# Reading passage
LinkedIn Stock Races Ahead 11%; Every New Idea Is Working

by George Anders

Tech CEOs like LinkedIn boss Jeff Weiner operate almost like venture capitalists. They pump money into a host of internal growth ideas, periodically pruning their portfolio by burying the losers and hoping that the occasional big winners will make it all worthwhile. Hard stuff, but with LinkedIn stock up 11% Friday on the strength of its latest earnings report, Weiner right now is batting 1.000.

Just about everything on LinkedIn’s new-project list these days is working — and a lot of it is off to an explosive start. A push into China has yielded a doubling of members there, to 8 million, in the past year. A campaign to attract job advertisements has taken LinkedIn from a puny start to about three million listings, with more growth likely. When LinkedIn announced its fourth quarter earnings late Thursday, it ticked off wins in a half-dozen new or emerging areas.

Investors, naturally, are giddy with delight. Partway through today’s trading, LinkedIn shares leapt 14%, or $33 apiece, to a record high of $271, before finishing the day at $263.40, up 11%. Not only did the fourth quarter results top expectations; LinkedIn also laid out full year projections for 2015 that were noticeably above what Wall Street’s consensus had been.

Jeff Weiner

The impact of LinkedIn’s new initiatives is so striking that it’s changing the overall significance of LinkedIn’s biggest line of business, Talent Solutions. (That’s the part of LinkedIn that specializes in selling ultra-high-end tools to corporate recruiters, so they can comb through LinkedIn’s member databases and find exactly the sorts of people they might want to hire.) Ever since LinkedIn went public in 2011, Talent Solutions has been both the biggest and the fastest growing part of the company. It is the division that has functioned as the proverbial earnings locomotive.

Not anymore. Even though Talent Solutions’s revenue grew 41% in the latest quarter, it couldn’t keep pace with the company’s overall revenue growth rate of 44%. That’s because Marketing Solutions — the advertising-heavy business unit where some of LinkedIn’s fastest-growing new initiatives reside, grew 56%. The result: Talent Solutions is now a slightly smaller part of LinkedIn’s overall revenue mix than it was a year ago. The new kids are elbowing their way in.

# Stored data
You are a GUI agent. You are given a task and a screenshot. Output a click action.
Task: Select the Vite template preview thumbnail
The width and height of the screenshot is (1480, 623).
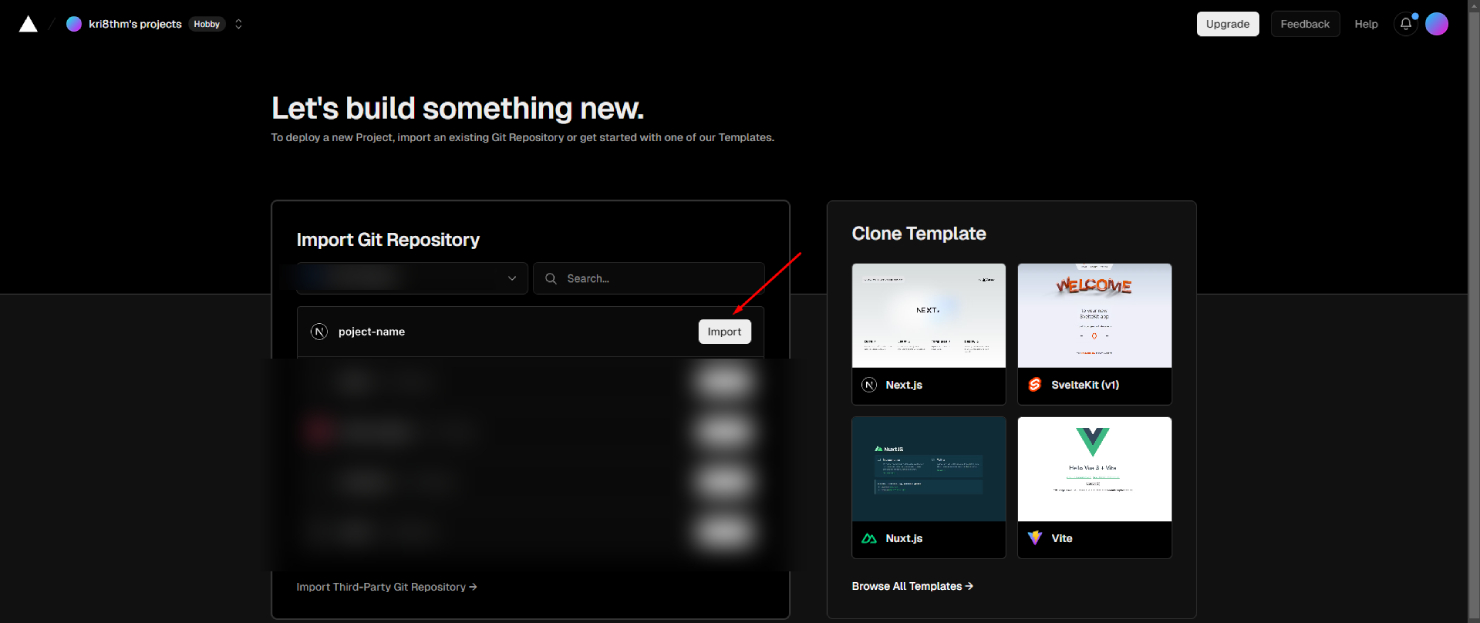(x=1094, y=468)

# Tasks to complete
(a) For each statement, say whether the LinkedIn article supports it (yes or no) and quote the words from the article that decide it.
(i) LinkedIn shares closed Friday at a record high of $271.
(ii) LinkedIn's membership in China doubled to 8 million over the past year.
(iii) In the latest quarter, Talent Solutions' revenue grew faster than LinkedIn's overall revenue.
(b) Please repeat a passage from the LinkedIn article word for word: begin at the words that have "Investors, naturally, are", and stop after "consensus had been.".
The material isn't needed here.

# Responses
(a)
(i) No: "to a record high of $271, before finishing the day at $263.40, up 11%"
(ii) Yes: "A push into China has yielded a doubling of members there, to 8 million, in the past year."
(iii) No: "Even though Talent Solutions’s revenue grew 41% in the latest quarter, it couldn’t keep pace with the company’s overall revenue growth rate of 44%."

(b)
Investors, naturally, are giddy with delight. Partway through today’s trading, LinkedIn shares leapt 14%, or $33 apiece, to a record high of $271, before finishing the day at $263.40, up 11%. Not only did the fourth quarter results top expectations; LinkedIn also laid out full year projections for 2015 that were noticeably above what Wall Street’s consensus had been.